BEGIN DATA RECORDS

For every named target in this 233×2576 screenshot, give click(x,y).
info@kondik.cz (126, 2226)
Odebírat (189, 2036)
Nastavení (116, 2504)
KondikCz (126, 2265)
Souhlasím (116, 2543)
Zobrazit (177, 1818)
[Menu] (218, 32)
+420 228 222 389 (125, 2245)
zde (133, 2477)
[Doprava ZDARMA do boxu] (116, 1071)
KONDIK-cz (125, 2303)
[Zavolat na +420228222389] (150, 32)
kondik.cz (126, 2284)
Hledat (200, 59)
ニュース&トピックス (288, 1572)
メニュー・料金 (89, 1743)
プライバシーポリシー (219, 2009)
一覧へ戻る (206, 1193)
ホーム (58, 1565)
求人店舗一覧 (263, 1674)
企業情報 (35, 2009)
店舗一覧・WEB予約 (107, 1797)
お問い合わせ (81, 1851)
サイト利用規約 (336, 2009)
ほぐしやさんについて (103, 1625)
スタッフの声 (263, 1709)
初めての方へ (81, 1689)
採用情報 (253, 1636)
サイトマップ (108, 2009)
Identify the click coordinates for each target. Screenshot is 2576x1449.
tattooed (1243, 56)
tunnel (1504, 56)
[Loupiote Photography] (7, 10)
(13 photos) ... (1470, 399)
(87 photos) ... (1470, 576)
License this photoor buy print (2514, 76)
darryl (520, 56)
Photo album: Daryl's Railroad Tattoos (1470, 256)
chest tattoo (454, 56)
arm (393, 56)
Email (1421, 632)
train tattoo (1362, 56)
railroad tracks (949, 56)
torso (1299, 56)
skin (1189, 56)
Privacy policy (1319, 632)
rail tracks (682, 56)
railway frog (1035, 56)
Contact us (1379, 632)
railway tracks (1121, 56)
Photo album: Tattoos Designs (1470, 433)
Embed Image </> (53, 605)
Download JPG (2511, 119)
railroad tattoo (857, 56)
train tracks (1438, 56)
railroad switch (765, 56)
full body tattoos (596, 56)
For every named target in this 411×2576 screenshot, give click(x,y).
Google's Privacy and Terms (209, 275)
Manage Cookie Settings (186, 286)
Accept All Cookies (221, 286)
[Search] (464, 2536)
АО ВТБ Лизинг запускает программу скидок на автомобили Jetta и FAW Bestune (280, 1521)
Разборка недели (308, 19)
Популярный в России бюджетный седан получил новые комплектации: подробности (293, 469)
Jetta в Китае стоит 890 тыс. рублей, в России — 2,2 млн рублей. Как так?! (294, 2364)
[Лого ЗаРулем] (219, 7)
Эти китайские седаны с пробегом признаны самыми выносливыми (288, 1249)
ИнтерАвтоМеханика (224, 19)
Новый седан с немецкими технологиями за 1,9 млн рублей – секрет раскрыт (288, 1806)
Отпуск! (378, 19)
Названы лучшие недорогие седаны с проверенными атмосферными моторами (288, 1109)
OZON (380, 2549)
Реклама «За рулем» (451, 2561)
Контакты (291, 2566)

END DATA RECORDS

> WHAT IS EXPECTED: Whatever the material above holds, copy it over exactly, line by line.

> REPLY TO THE TASK:
For every named target in this 233×2576 screenshot, give click(x,y).
info@kondik.cz (126, 2226)
Odebírat (189, 2036)
Nastavení (116, 2504)
KondikCz (126, 2265)
Souhlasím (116, 2543)
Zobrazit (177, 1818)
[Menu] (218, 32)
+420 228 222 389 (125, 2245)
zde (133, 2477)
[Doprava ZDARMA do boxu] (116, 1071)
KONDIK-cz (125, 2303)
[Zavolat na +420228222389] (150, 32)
kondik.cz (126, 2284)
Hledat (200, 59)
ニュース&トピックス (288, 1572)
メニュー・料金 (89, 1743)
プライバシーポリシー (219, 2009)
一覧へ戻る (206, 1193)
ホーム (58, 1565)
求人店舗一覧 (263, 1674)
企業情報 (35, 2009)
店舗一覧・WEB予約 (107, 1797)
お問い合わせ (81, 1851)
サイト利用規約 (336, 2009)
ほぐしやさんについて (103, 1625)
スタッフの声 (263, 1709)
初めての方へ (81, 1689)
採用情報 (253, 1636)
サイトマップ (108, 2009)
Identify the click coordinates for each target. Screenshot is 2576x1449.
tattooed (1243, 56)
tunnel (1504, 56)
[Loupiote Photography] (7, 10)
(13 photos) ... (1470, 399)
(87 photos) ... (1470, 576)
License this photoor buy print (2514, 76)
darryl (520, 56)
Photo album: Daryl's Railroad Tattoos (1470, 256)
chest tattoo (454, 56)
arm (393, 56)
Email (1421, 632)
train tattoo (1362, 56)
railroad tracks (949, 56)
torso (1299, 56)
skin (1189, 56)
Privacy policy (1319, 632)
rail tracks (682, 56)
railway frog (1035, 56)
Contact us (1379, 632)
railway tracks (1121, 56)
Photo album: Tattoos Designs (1470, 433)
Embed Image </> (53, 605)
Download JPG (2511, 119)
railroad tattoo (857, 56)
train tracks (1438, 56)
railroad switch (765, 56)
full body tattoos (596, 56)
For every named target in this 411×2576 screenshot, give click(x,y).
Google's Privacy and Terms (209, 275)
Manage Cookie Settings (186, 286)
Accept All Cookies (221, 286)
[Search] (464, 2536)
АО ВТБ Лизинг запускает программу скидок на автомобили Jetta и FAW Bestune (280, 1521)
Разборка недели (308, 19)
Популярный в России бюджетный седан получил новые комплектации: подробности (293, 469)
Jetta в Китае стоит 890 тыс. рублей, в России — 2,2 млн рублей. Как так?! (294, 2364)
[Лого ЗаРулем] (219, 7)
Эти китайские седаны с пробегом признаны самыми выносливыми (288, 1249)
ИнтерАвтоМеханика (224, 19)
Новый седан с немецкими технологиями за 1,9 млн рублей – секрет раскрыт (288, 1806)
Отпуск! (378, 19)
Названы лучшие недорогие седаны с проверенными атмосферными моторами (288, 1109)
OZON (380, 2549)
Реклама «За рулем» (451, 2561)
Контакты (291, 2566)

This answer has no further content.